The virus is distributed worldwide, with an estimated 20 million infected individuals. Clusters of HTLV-associated disease are found in certain geographic areas (southern Japan, Melanesia, the Caribbean, Central and South America, and parts of Africa) (Figure 2). Although less than 1% of people worldwide have HTLV-1 antibody, up to 5% of the population in endemic areas may be seropositive.
Fig2. Subtypes of human T-lymphotropic virus type 1 are geographically distributed in endemic foci. A: Japan, India, the Caribbean, and the Andes; B: Japan and India; C: West Africa and the Caribbean; D: Central Africa; E: Papua New Guinea. (Courtesy of N Mueller.)
ATL is poorly responsive to therapy. The 5-year survival rate for patients with this cancer is less than 5%.
Transmission of HTLV-1 seems to involve cell-associated virus. Mother-to-child transmission via breastfeeding is an important mode. Efficiency of transmission from infected mother to child is estimated at 15–25%. Such early-life infections are associated with the greatest risk of ATL. Blood transfusion is an effective means of transmission, as are sharing blood-contaminated needles (drug abusers) and sexual intercourse.

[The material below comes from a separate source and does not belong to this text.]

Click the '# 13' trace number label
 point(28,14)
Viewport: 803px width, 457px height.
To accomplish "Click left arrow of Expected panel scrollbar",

Seroepidemiology has linked infection with HTLV-1 to a syndrome called HTLV-1-associated myelopathy/tropical spastic paraparesis (HAM/TSP). The primary clinical feature is development of progressive weakness of the legs and lower body. The patient’s mental faculties remain intact. HAM/TSP is described as being of the same magnitude and importance in the tropics as is multiple sclerosis in Western countries. Other HTLV-1-associated diseases include uveitis and infective dermatitis.